Her parents were Russified Germans. The family of his father, Konstantin Knipper, a civil engineer, came to Russia in the early XIX century from Westphalia. When Olga was sixteen, she was taken to Moscow by her father’s sister Olga Leonardovna Knipper-Chekhova. She assigned her niece to the studio at the Art Theatre, in which she had been playing for several years. However, the study for Olga ended quickly. She fell in love with her cousin, Mikhail Chekhov, who was considered a rising star of the Moscow Art Theatre, and married him. A year and a half later, the young had a daughter Ada, and two years later they divorced.
In 1920, Olga Chekhova left Russia for Germany. In 1921, she made her debut in German cinema in the film Castle Vogeled by Friedrich Wilhelm Murnau. In 1929 she directed the film “The Joke of My Love” with Mikhail Chekhov in the title role, who also decided not to return to Soviet Russia. By the early 30s, Chekhova became a real star of German cinema. She received German citizenship in 1930. In 1936 she married Belgian industrialist Marcel Robins, but the marriage broke up two years later. Olga Chekhova focused on film work and was active until the collapse of the Third Reich.

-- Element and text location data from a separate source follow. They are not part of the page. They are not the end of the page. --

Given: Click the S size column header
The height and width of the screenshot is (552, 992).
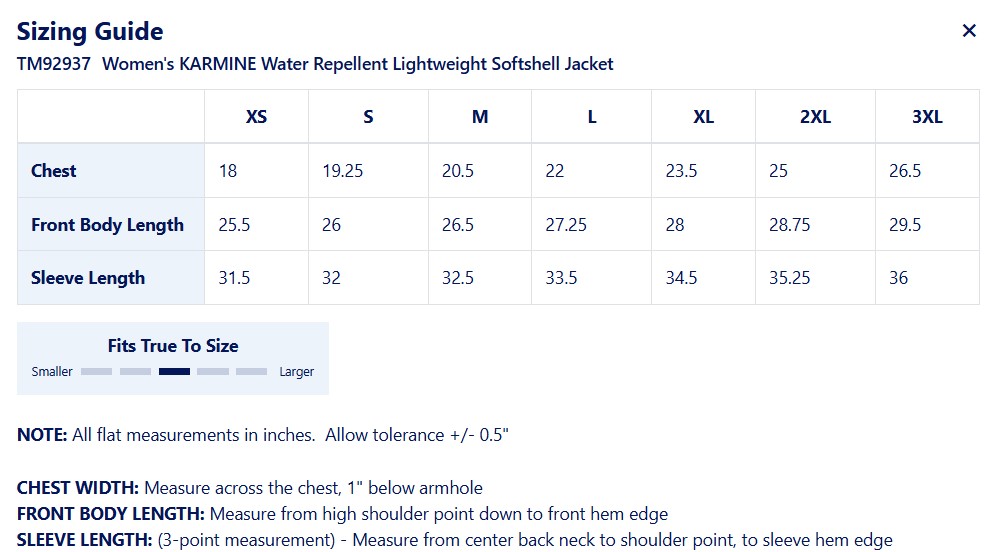Looking at the screenshot, I should coord(368,117).
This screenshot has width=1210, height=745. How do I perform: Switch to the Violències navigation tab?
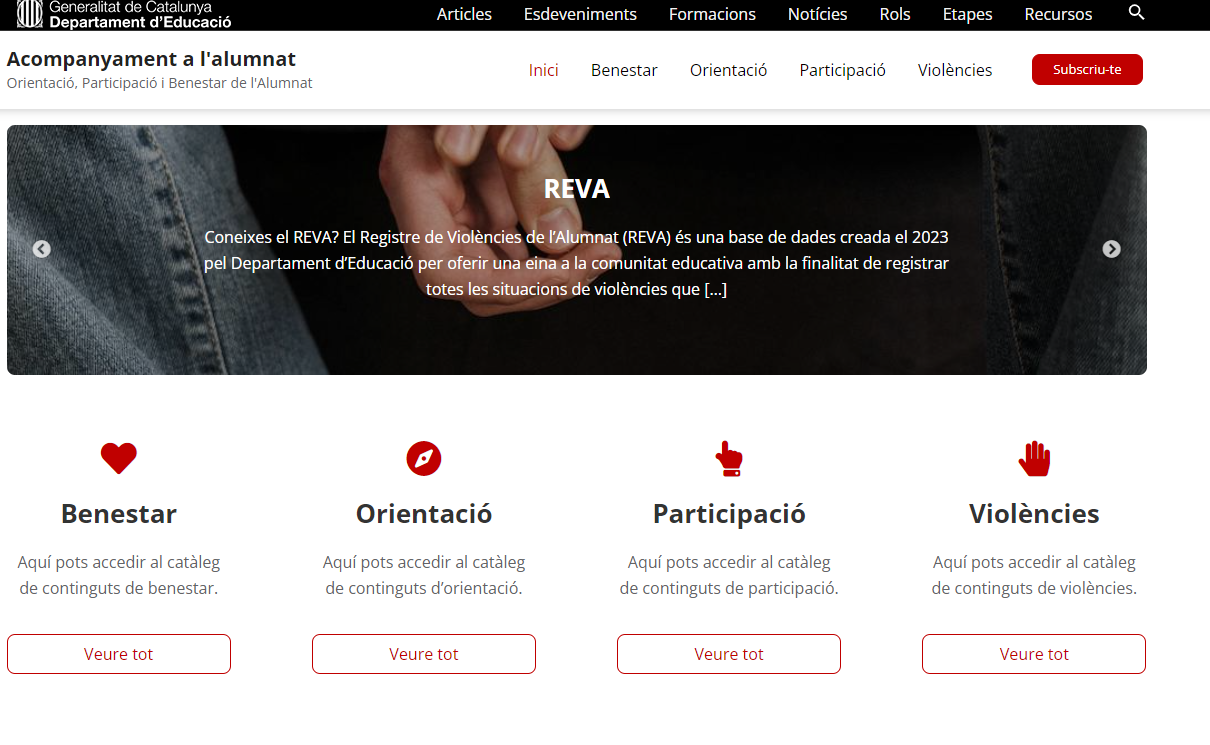[955, 70]
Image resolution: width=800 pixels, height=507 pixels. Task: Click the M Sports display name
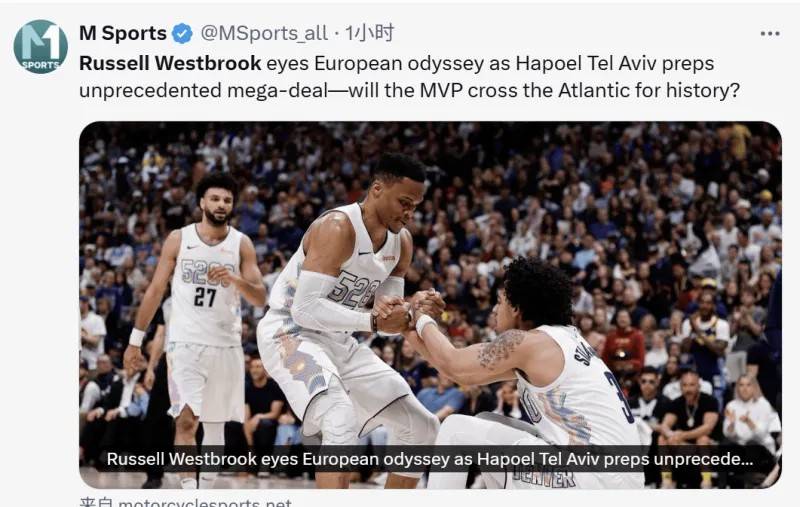(x=123, y=33)
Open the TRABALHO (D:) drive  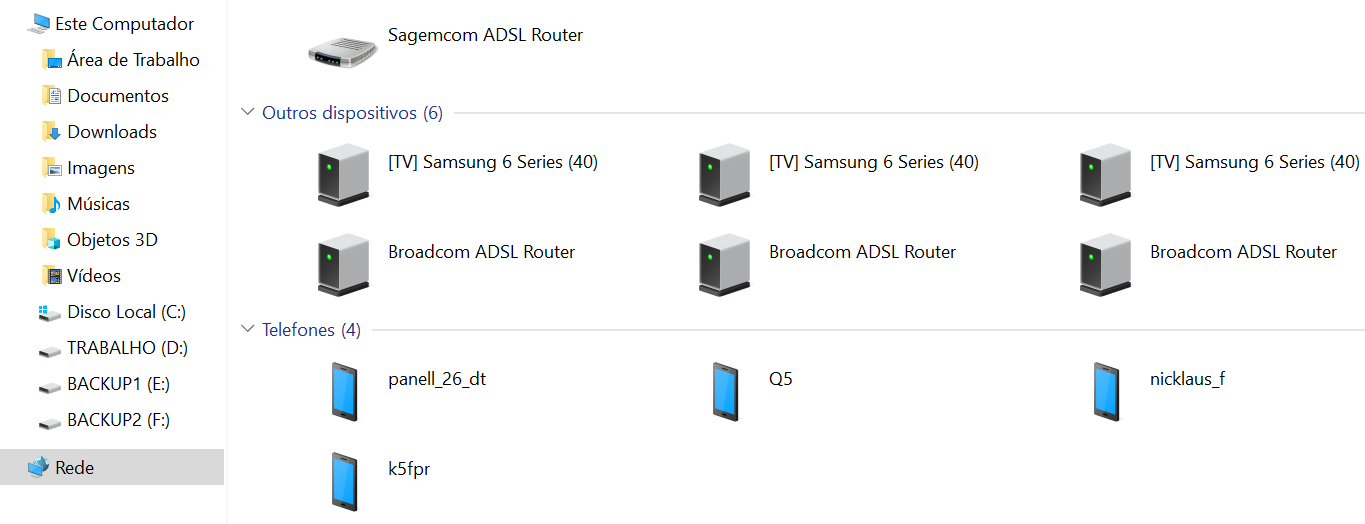tap(127, 348)
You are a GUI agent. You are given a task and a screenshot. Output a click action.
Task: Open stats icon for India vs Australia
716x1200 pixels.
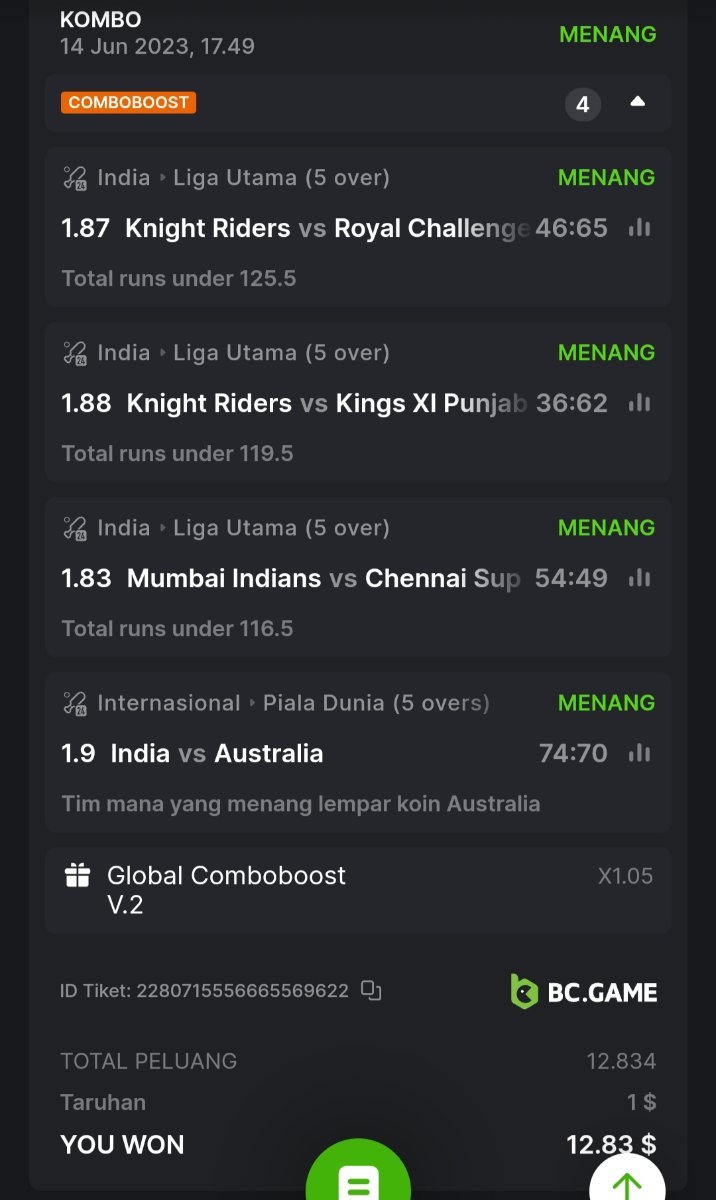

On April 27, 1945, she was arrested by the Soviet occupation authorities and taken by plane from Berlin to Moscow. Two months later, on June 25, she was flown back to Berlin.[1]

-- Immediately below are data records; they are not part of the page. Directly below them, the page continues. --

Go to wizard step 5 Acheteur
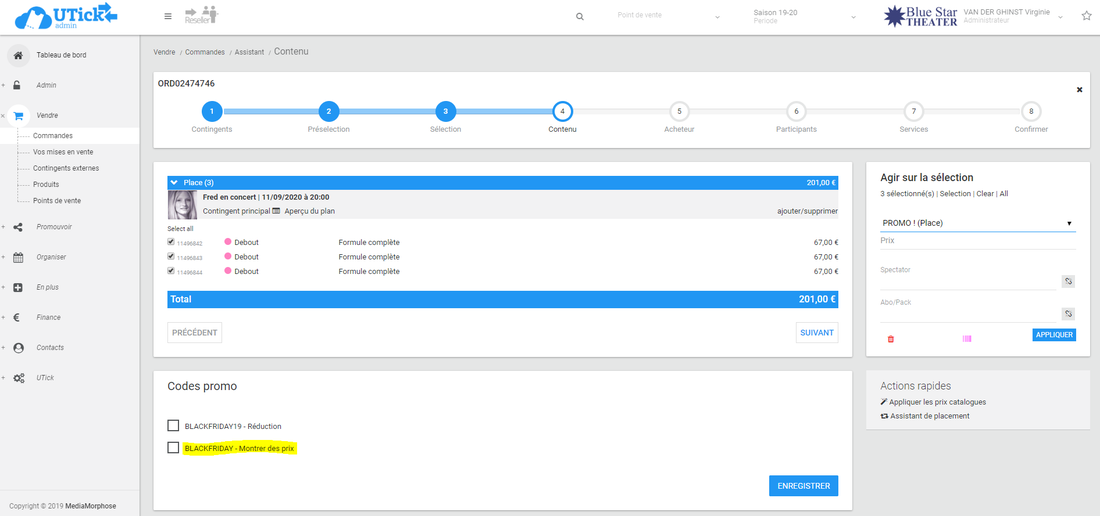The height and width of the screenshot is (516, 1100). tap(679, 112)

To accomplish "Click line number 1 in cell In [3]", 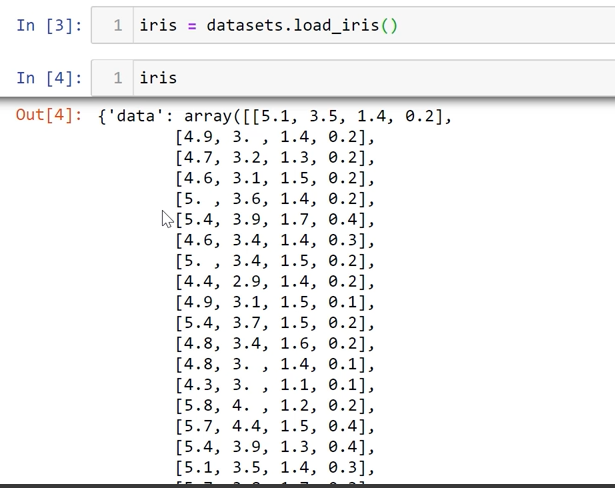I will pos(117,25).
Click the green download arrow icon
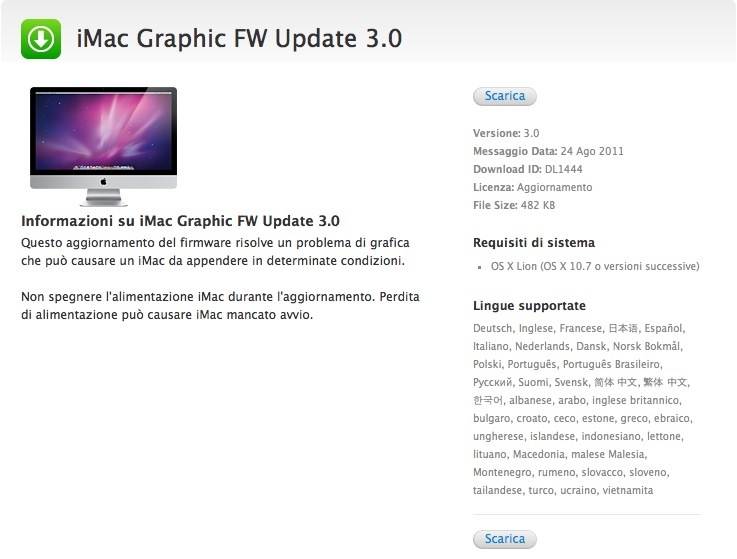737x559 pixels. 41,39
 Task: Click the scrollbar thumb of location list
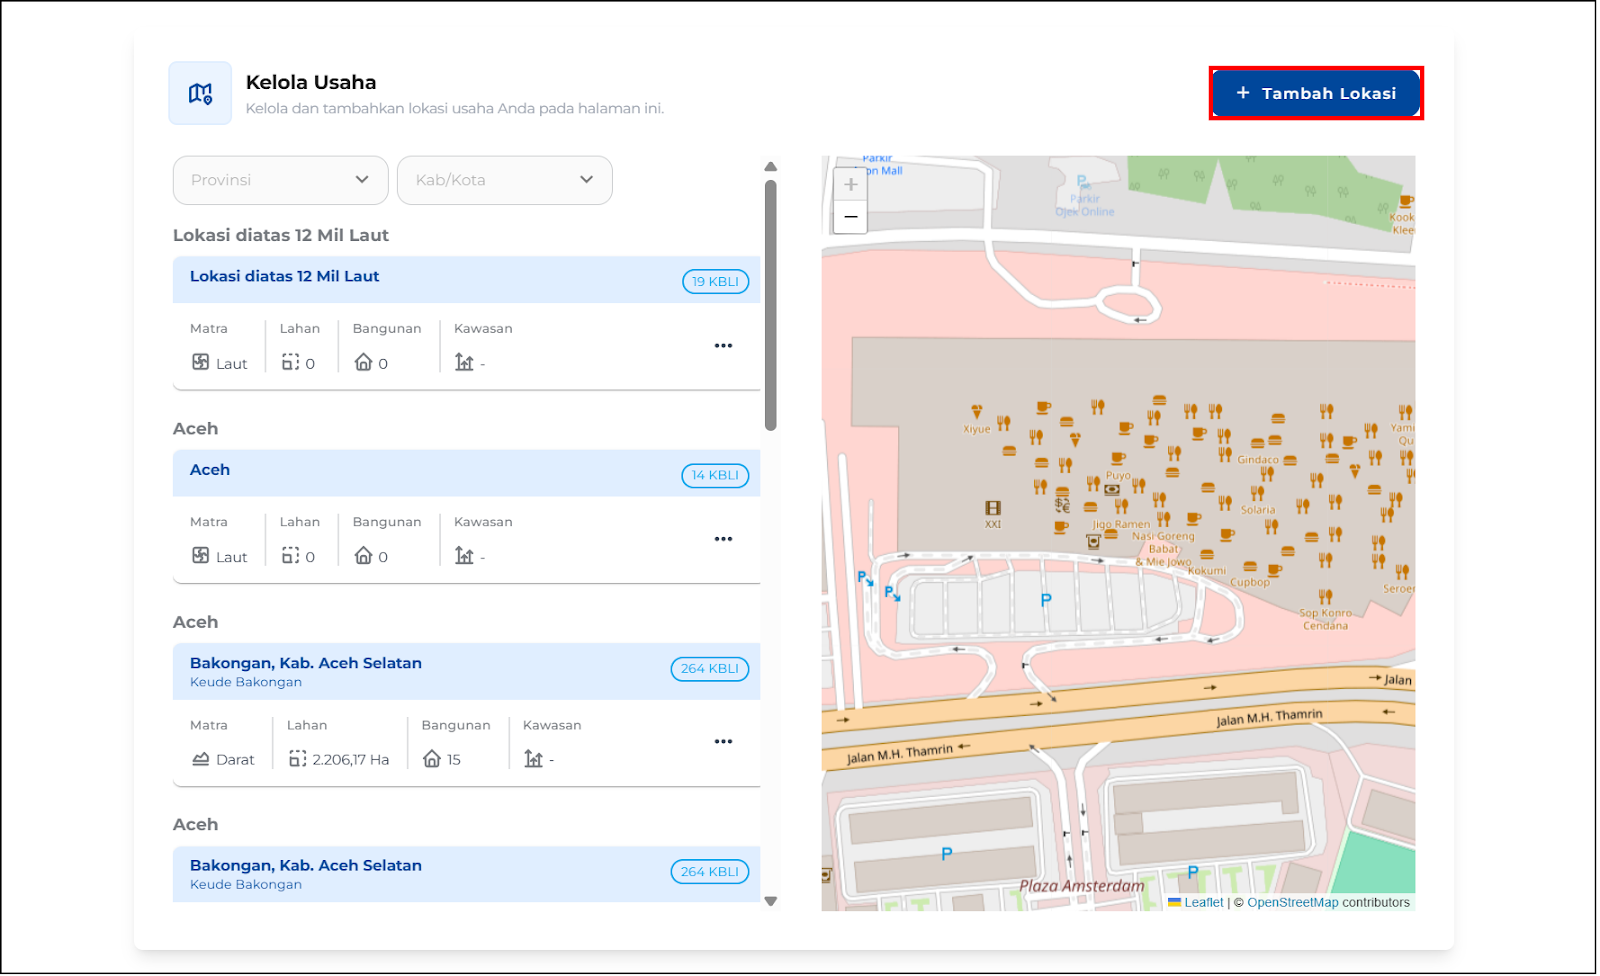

In the first postwar years, Chekhova worked mainly in the theater. In 1949, she moved from a house in Friedrichshagen in the Soviet occupation zone to a new apartment in the western Berlin district of Charlottenburg. From 1949 to 1974, she appeared in 22 films, half of which were shot in 1950 and 1951. In 1950, she settled in Munich, which became the center of West German filmmaking. In 1952, she published the first part of selective and embellished memoirs “I do not keep silent!”, as well as a collection of articles on beauty and fashion “A woman without age”. In 1955 she founded Olga Chekhova Cosmetics in Munich with branches in Berlin and Milan. In 1973, she published a new memoir, “My clock goes differently.”
Her daughter Ada and granddaughter Vera also became famous actresses.
Olga Chekhova died at the age of 82. She was buried in Munich at Obermenzing Cemetery.